I wanted to argue. I wanted to tell him about the purity of the copper. I wanted to tell him I nearly died for this.
But I looked at Collins. He was dehydrated. I looked at my arm. It was bleeding through the bandage.
"Pay us," I whispered.
He counted the notes. Grease-stained, tattered bills.
6,500 Francs.
Two weeks of work? No. Two hours of hell.
We walked back to Commercial Avenue as the sun set.
We stopped at the market.
We bought a bag of ndop rice (2,500).
We bought a bottle of oil (800).
We bought dried fish a whole stack (1,500).
We bought Panadol and fresh gauze (500).
Remaining Capital: 1,200 Francs.
We walked into the shop.
The lights were off to save the battery. Tashi was sitting in the dark, exactly where we had left him.
We placed the rice and the fish on the counter. The heavy thump of the bag echoed in the silence.
Tashi stood up. He lit the kerosene lamp. The yellow flame illuminated our faces.

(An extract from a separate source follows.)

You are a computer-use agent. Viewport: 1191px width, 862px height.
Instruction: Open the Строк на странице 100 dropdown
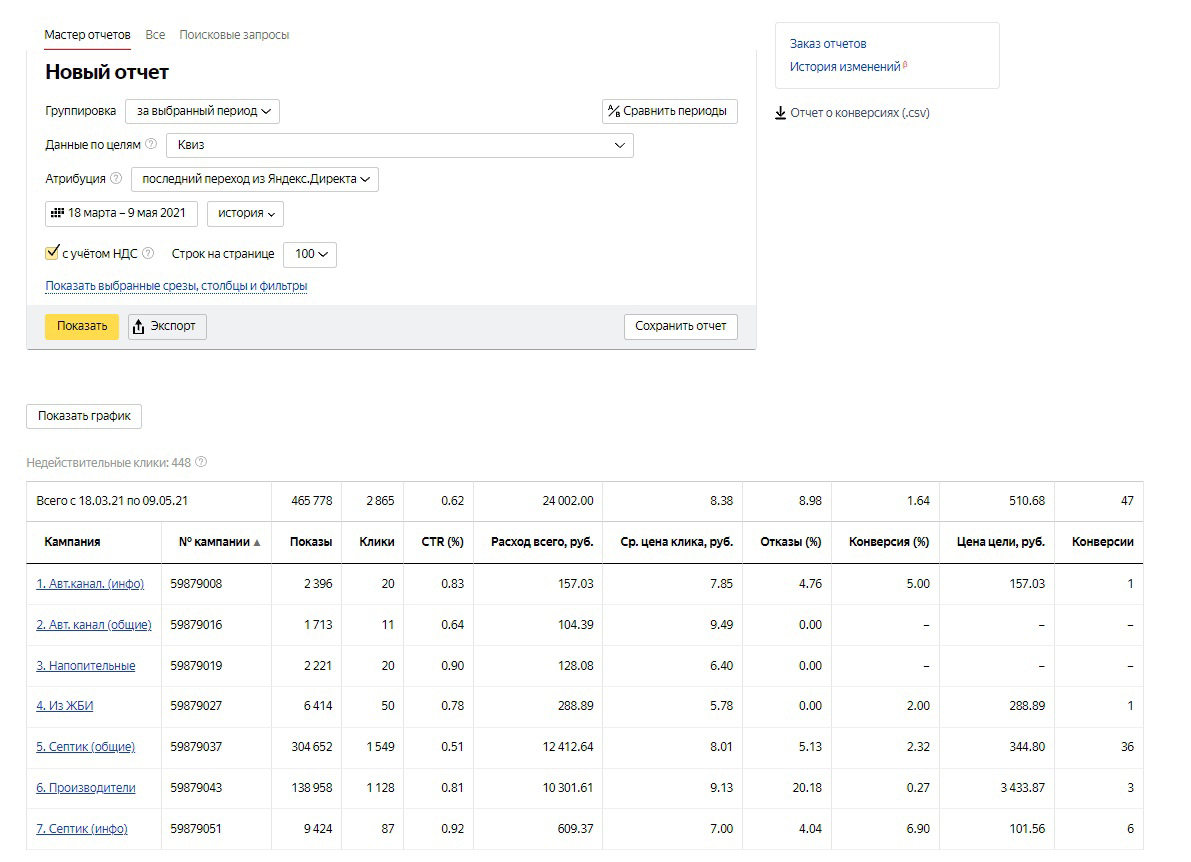pos(310,254)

He saw the muck on our clothes. He saw the fresh blood on my bandage. He saw the terror still lingering in Collins' eyes.
"Where did you go?" Tashi asked. His voice was hoarse.
"We went mining," I said, leaning against the counter to keep from falling.
Tashi looked at the food. He looked at the meager pile of change.
He reached out and touched the sleeve of my filthy overalls. He rubbed the soot between his fingers.
He didn't ask if we were engineers.
He didn't ask if we were wizards.
He knew.
Today, we were rats.
"Go wash," Tashi whispered. "I will cook."
I limped toward the back.
I had survived the dump. I had beaten Big John. I had put food on the table.
But as I passed the mirror in the hallway, I saw my reflection.
I didn't look like a child anymore.
I looked like something that had been chewed up and spat out by the city.
The Siege continued.
And tomorrow, the landlord was coming.